## PROBLEM REQUIREMENTS
Copy the data below exactly, omitting any picture it contains.

## WORKING DATA

================================

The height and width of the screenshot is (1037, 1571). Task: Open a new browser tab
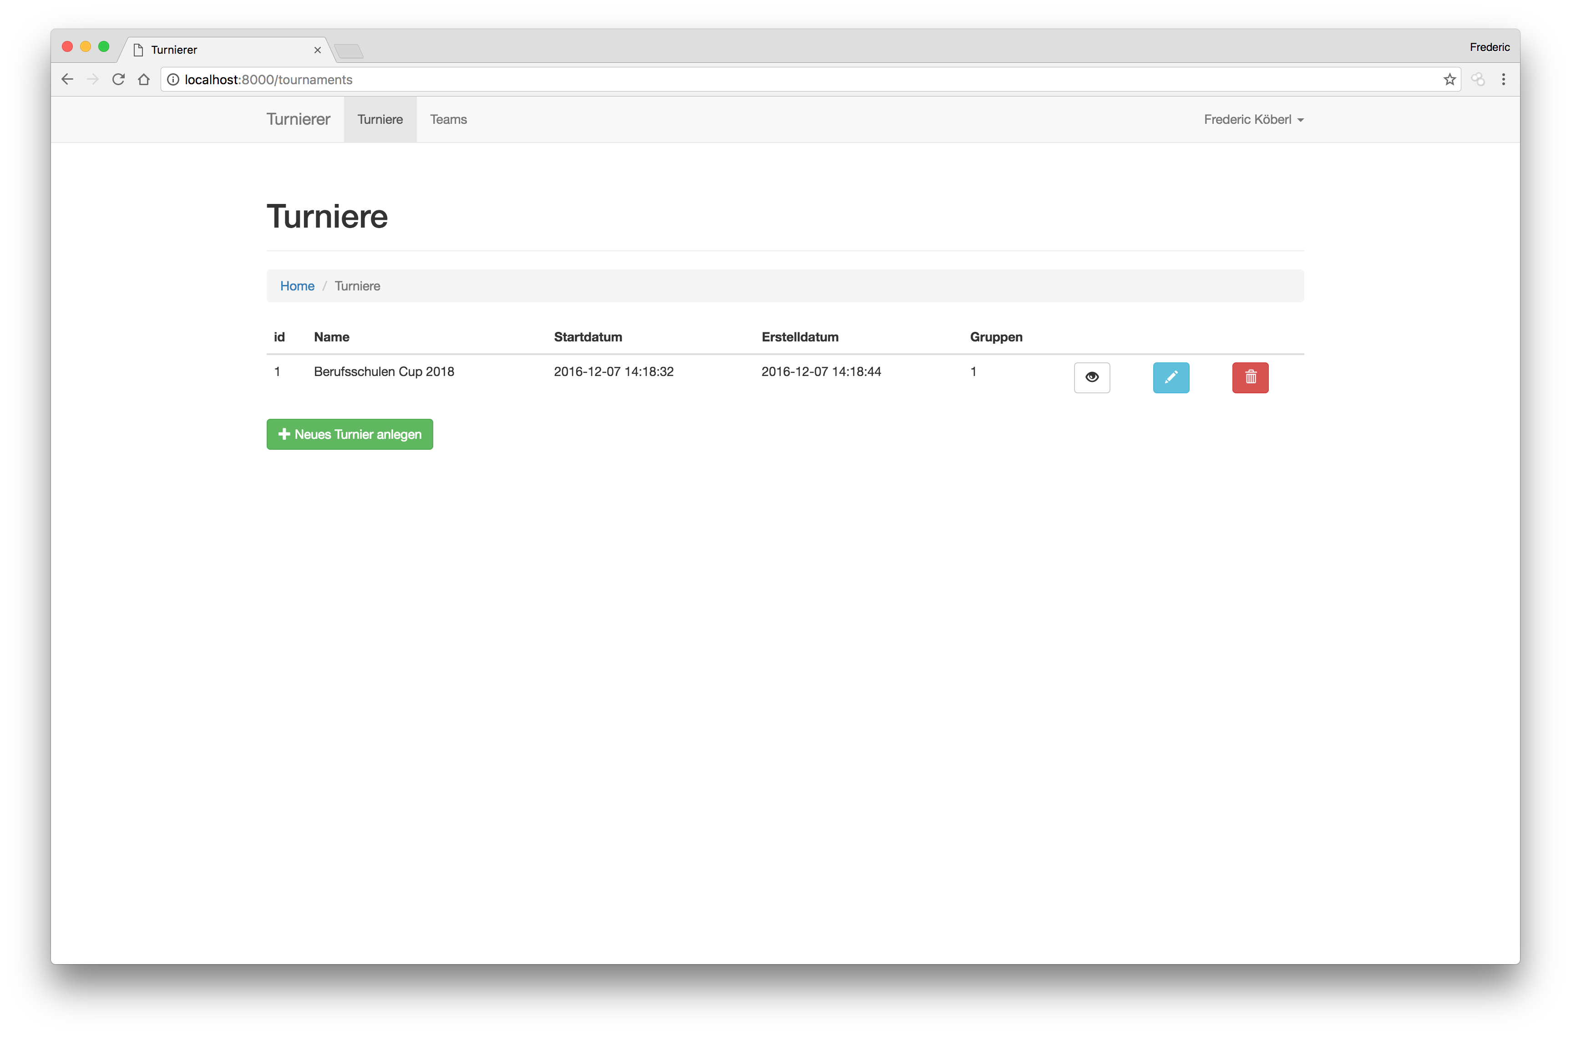point(348,51)
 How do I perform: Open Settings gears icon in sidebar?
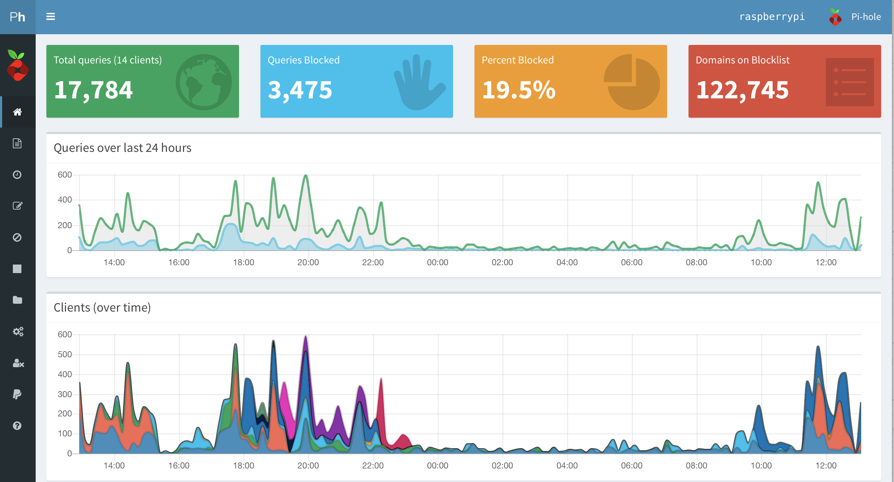point(18,332)
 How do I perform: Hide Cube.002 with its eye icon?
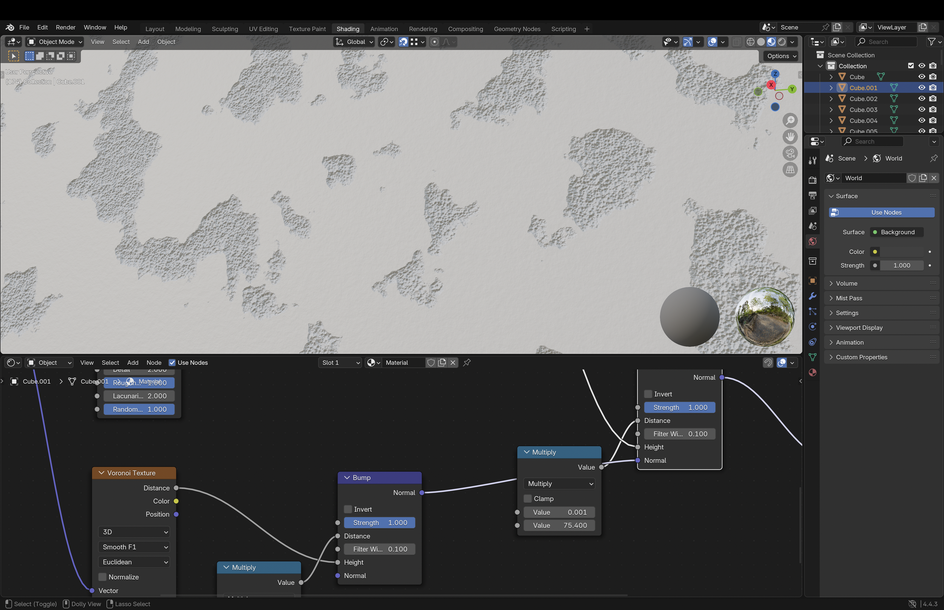coord(922,99)
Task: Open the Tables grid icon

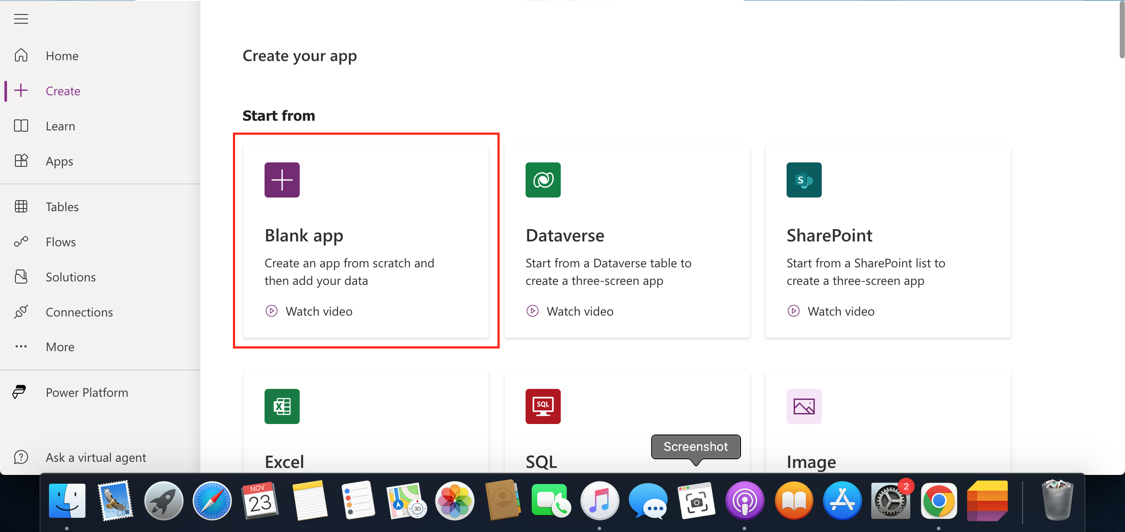Action: (x=21, y=206)
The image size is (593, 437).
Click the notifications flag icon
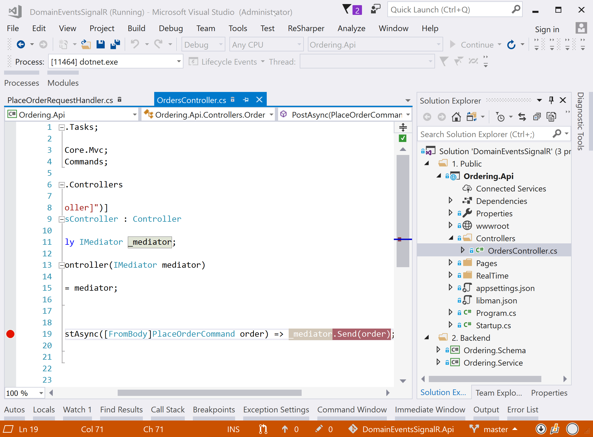click(347, 9)
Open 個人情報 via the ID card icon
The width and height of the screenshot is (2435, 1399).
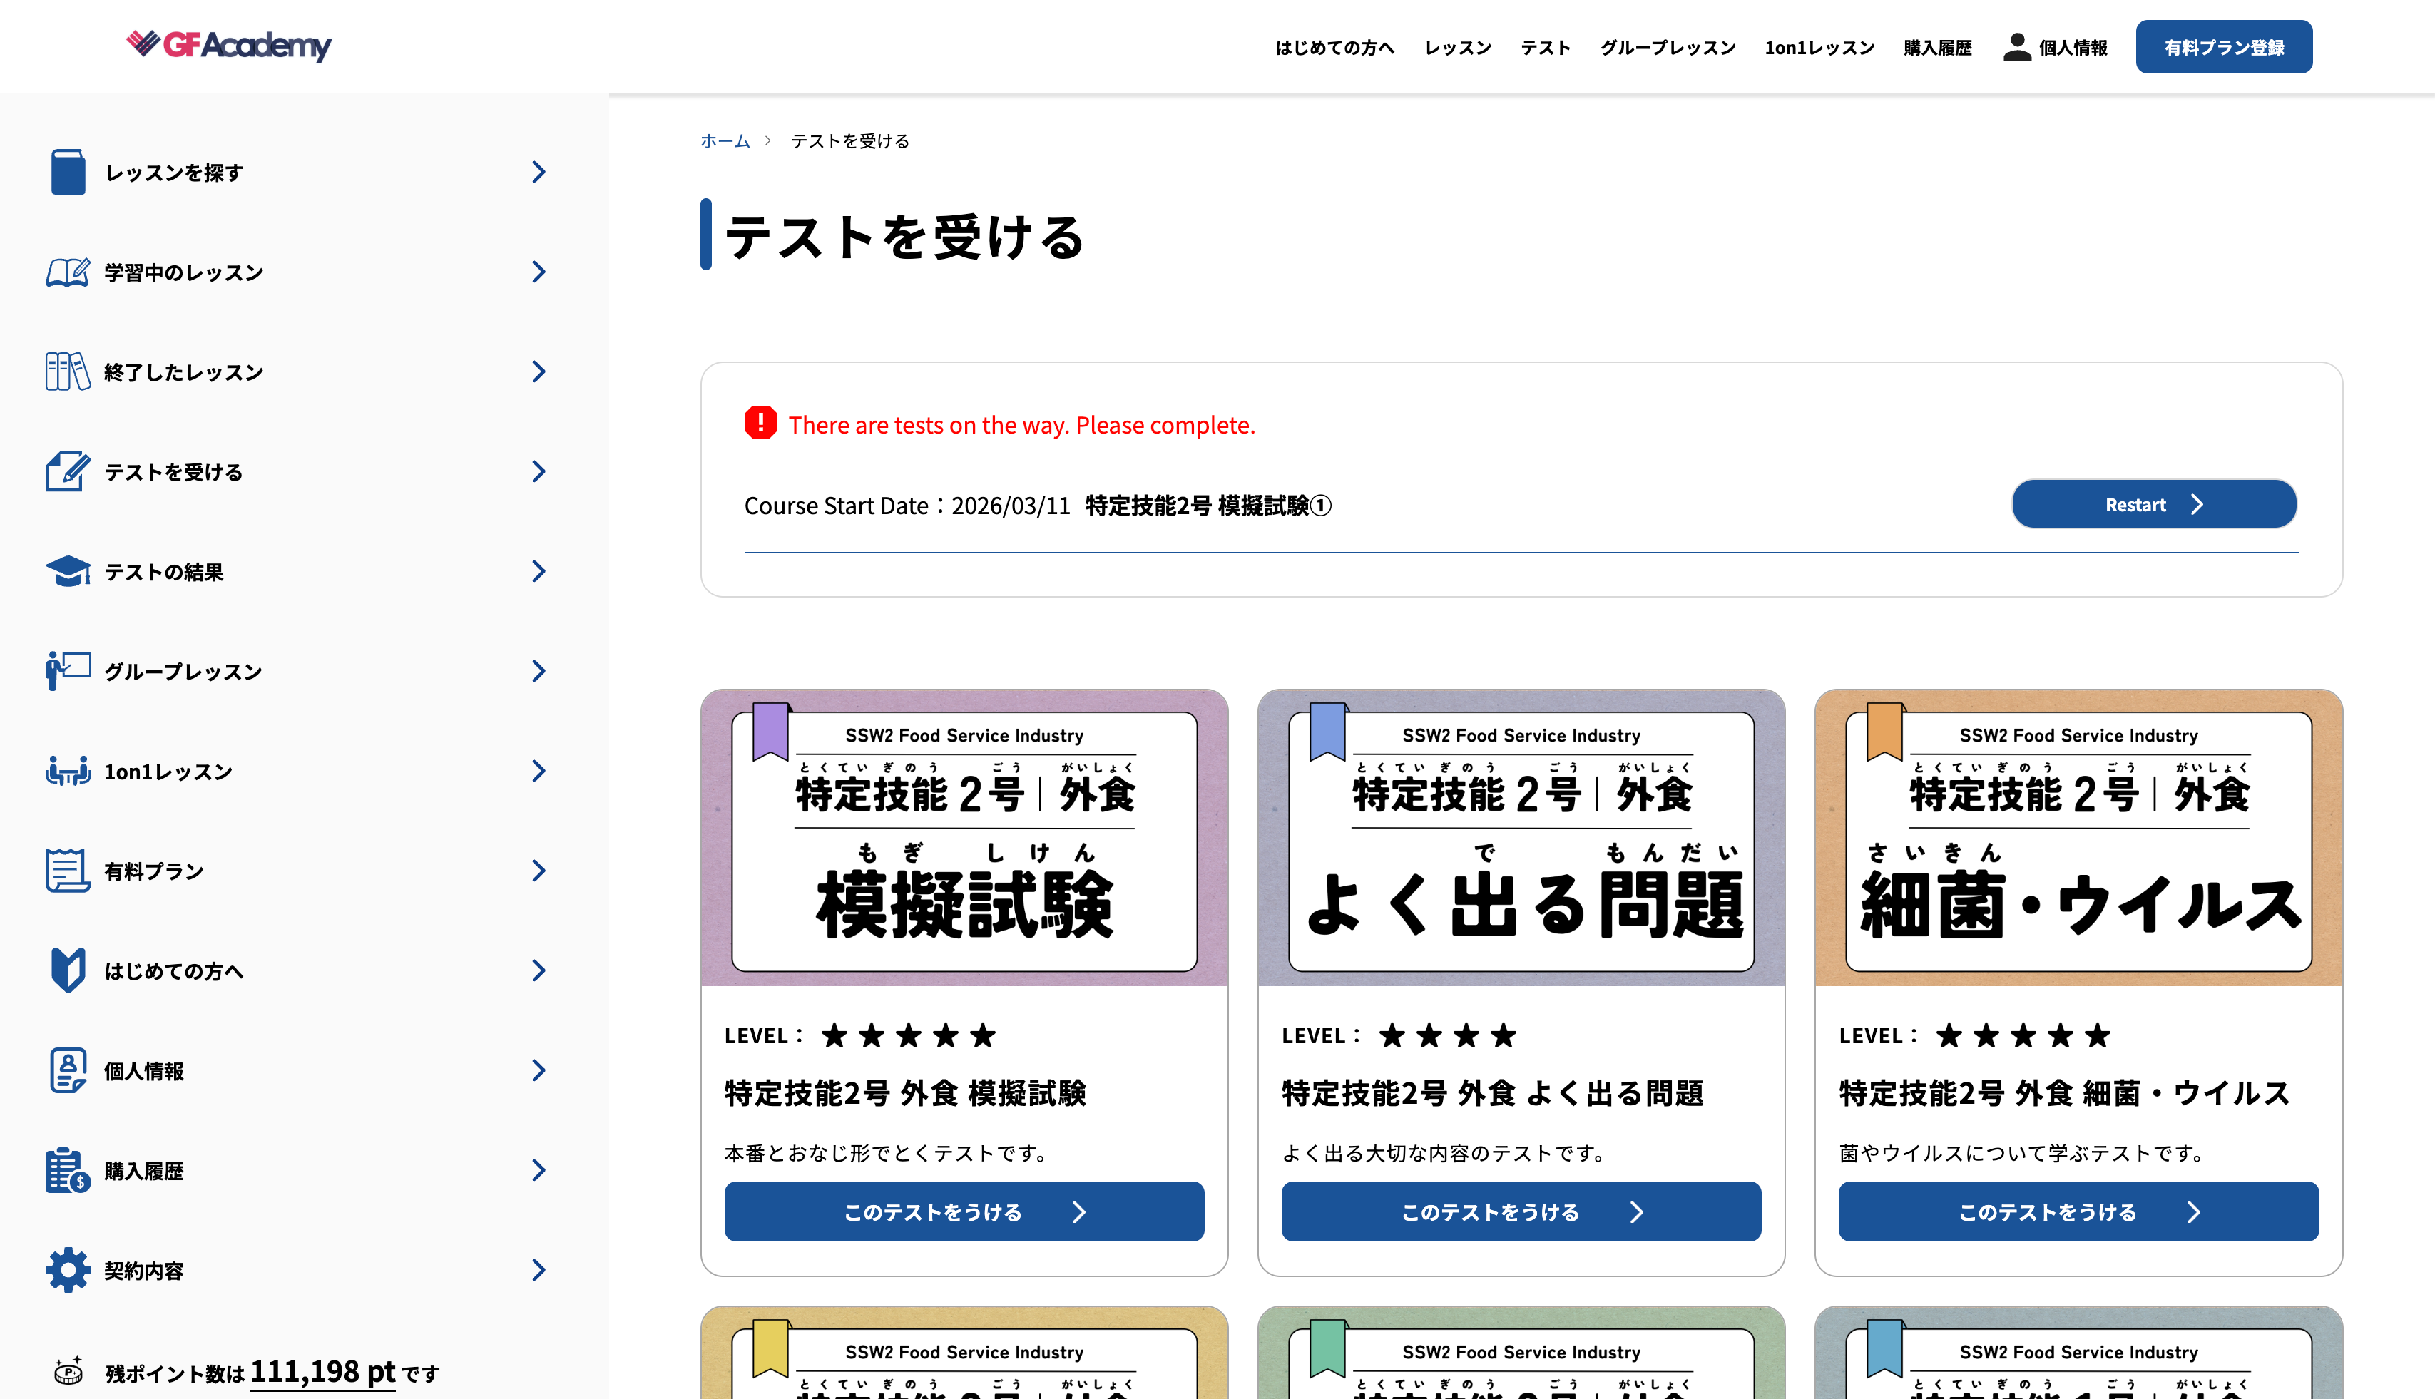[67, 1070]
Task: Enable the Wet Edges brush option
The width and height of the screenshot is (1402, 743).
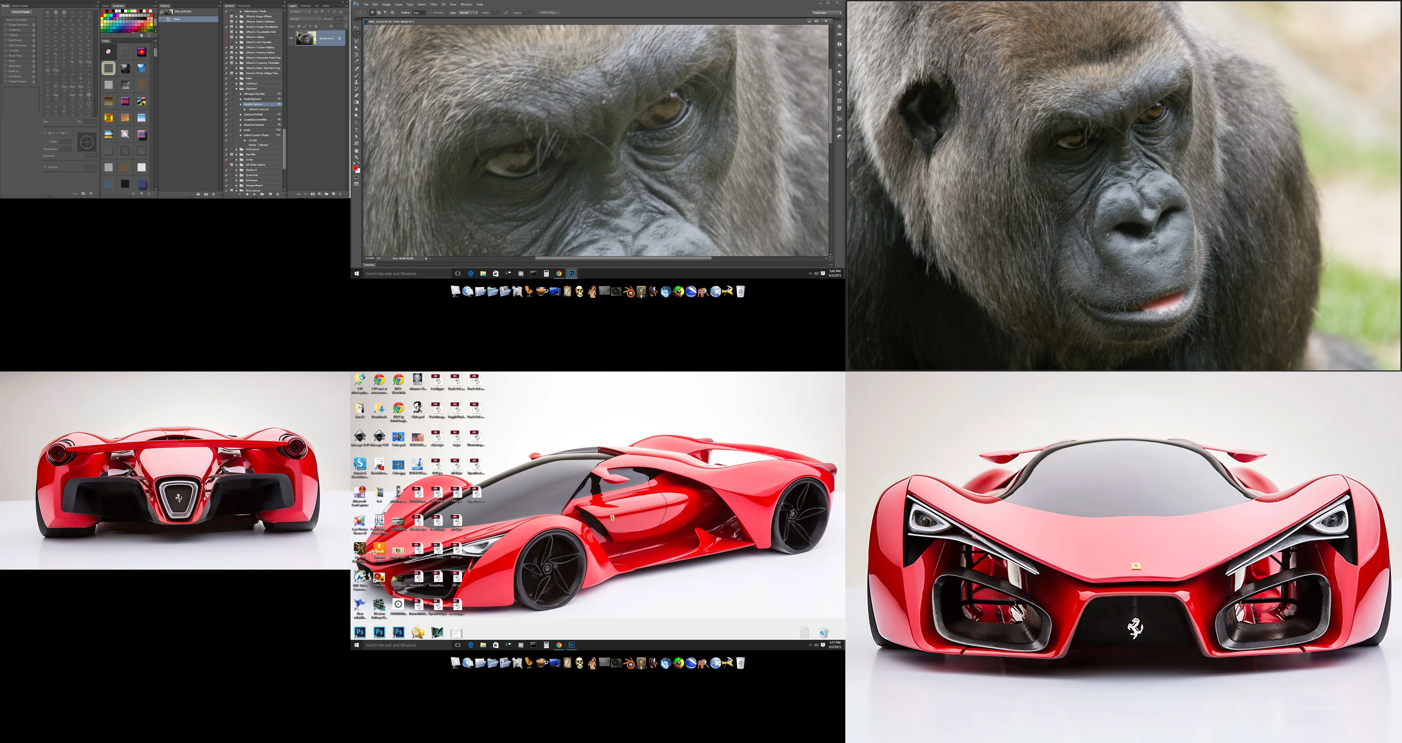Action: (x=5, y=66)
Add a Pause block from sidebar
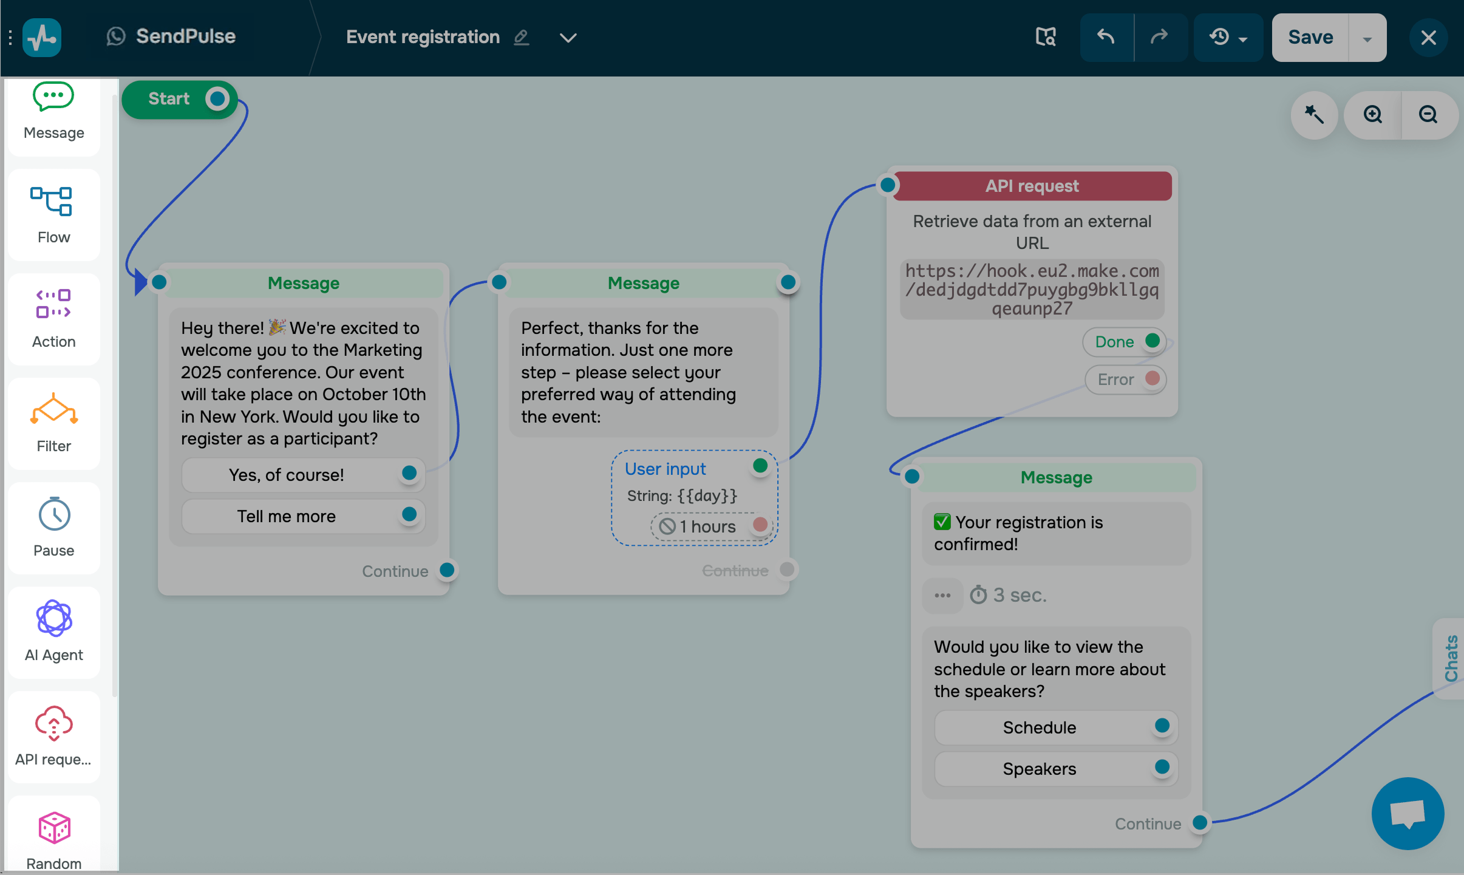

================================

## RESULT BELOW
The height and width of the screenshot is (1037, 1571). Task: Open a new browser tab
point(348,51)
 How do I perform: Open Settings gears icon in sidebar?
point(18,332)
 How do I perform: Hide Cube.002 with its eye icon?
coord(922,99)
Task: Open the Tables grid icon

Action: (x=21, y=206)
The image size is (593, 437).
Click the notifications flag icon
click(347, 9)
Open 個人情報 via the ID card icon
The width and height of the screenshot is (2435, 1399).
[67, 1070]
Task: Enable the Wet Edges brush option
The width and height of the screenshot is (1402, 743).
Action: (x=5, y=66)
Add a Pause block from sidebar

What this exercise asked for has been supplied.